Problem to work on —
Copy the material below, substituting "desktop agent" for "GUI agent" wherever it occurs and leaving every other line unchanged.

Rows of pointing data

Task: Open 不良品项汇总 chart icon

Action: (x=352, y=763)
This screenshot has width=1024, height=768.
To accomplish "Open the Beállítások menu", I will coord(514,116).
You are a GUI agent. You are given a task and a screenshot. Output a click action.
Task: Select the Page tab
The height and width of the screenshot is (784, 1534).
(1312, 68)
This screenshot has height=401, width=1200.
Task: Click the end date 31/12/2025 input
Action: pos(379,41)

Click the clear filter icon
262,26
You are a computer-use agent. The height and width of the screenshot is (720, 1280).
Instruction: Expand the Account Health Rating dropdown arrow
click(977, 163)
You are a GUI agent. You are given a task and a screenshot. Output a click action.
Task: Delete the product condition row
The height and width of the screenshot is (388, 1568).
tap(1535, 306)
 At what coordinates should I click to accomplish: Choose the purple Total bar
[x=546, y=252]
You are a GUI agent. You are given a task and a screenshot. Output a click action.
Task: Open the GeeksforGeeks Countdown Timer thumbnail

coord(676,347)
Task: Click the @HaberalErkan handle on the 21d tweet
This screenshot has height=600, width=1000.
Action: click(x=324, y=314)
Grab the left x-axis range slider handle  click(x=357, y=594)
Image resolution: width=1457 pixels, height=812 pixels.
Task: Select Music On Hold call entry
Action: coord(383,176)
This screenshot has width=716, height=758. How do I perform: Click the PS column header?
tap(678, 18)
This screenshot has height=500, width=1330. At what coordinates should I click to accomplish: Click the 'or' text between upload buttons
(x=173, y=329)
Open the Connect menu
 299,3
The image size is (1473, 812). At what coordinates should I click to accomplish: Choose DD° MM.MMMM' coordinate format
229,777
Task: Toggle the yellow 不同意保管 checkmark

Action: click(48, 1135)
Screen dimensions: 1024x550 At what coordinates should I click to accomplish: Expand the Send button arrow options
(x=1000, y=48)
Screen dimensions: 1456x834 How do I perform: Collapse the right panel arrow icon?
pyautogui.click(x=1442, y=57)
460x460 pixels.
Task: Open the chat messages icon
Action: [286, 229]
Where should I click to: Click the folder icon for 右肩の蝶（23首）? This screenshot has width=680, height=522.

Written answer —
Task: Open 不良品项汇总 chart icon

Action: (x=352, y=763)
This screenshot has width=1024, height=768.
To accomplish "Open the Beállítások menu", I will coord(514,116).
You are a desktop agent. You are given a task and a screenshot. Output a click action.
Task: Select the Page tab
The height and width of the screenshot is (784, 1534).
(1312, 68)
This screenshot has height=401, width=1200.
Task: Click the end date 31/12/2025 input
Action: pos(379,41)

Click the clear filter icon
262,26
You are a computer-use agent. The height and width of the screenshot is (720, 1280).
Instruction: Expand the Account Health Rating dropdown arrow
click(977, 163)
You are a desktop agent. You are given a task and a screenshot. Output a click action.
Task: Delete the product condition row
The height and width of the screenshot is (388, 1568).
tap(1535, 306)
 At what coordinates should I click to accomplish: Choose the purple Total bar
[x=546, y=252]
You are a desktop agent. You are given a task and a screenshot. Output a click action.
Task: Open the GeeksforGeeks Countdown Timer thumbnail

coord(676,347)
Task: Click the @HaberalErkan handle on the 21d tweet
This screenshot has height=600, width=1000.
Action: click(x=324, y=314)
Grab the left x-axis range slider handle  click(x=357, y=594)
Image resolution: width=1457 pixels, height=812 pixels.
Task: Select Music On Hold call entry
Action: coord(383,176)
This screenshot has width=716, height=758. How do I perform: Click the PS column header?
tap(678, 18)
This screenshot has height=500, width=1330. At what coordinates should I click to accomplish: Click the 'or' text between upload buttons
(x=173, y=329)
Open the Connect menu
 299,3
The image size is (1473, 812). At what coordinates should I click to accomplish: Choose DD° MM.MMMM' coordinate format
229,777
Task: Toggle the yellow 不同意保管 checkmark

Action: click(48, 1135)
Screen dimensions: 1024x550 At what coordinates should I click to accomplish: Expand the Send button arrow options
(x=1000, y=48)
Screen dimensions: 1456x834 How do I perform: Collapse the right panel arrow icon?
pyautogui.click(x=1442, y=57)
460x460 pixels.
Task: Open the chat messages icon
Action: [286, 229]
Where should I click to: Click the folder icon for 右肩の蝶（23首）? This screenshot has width=680, height=522.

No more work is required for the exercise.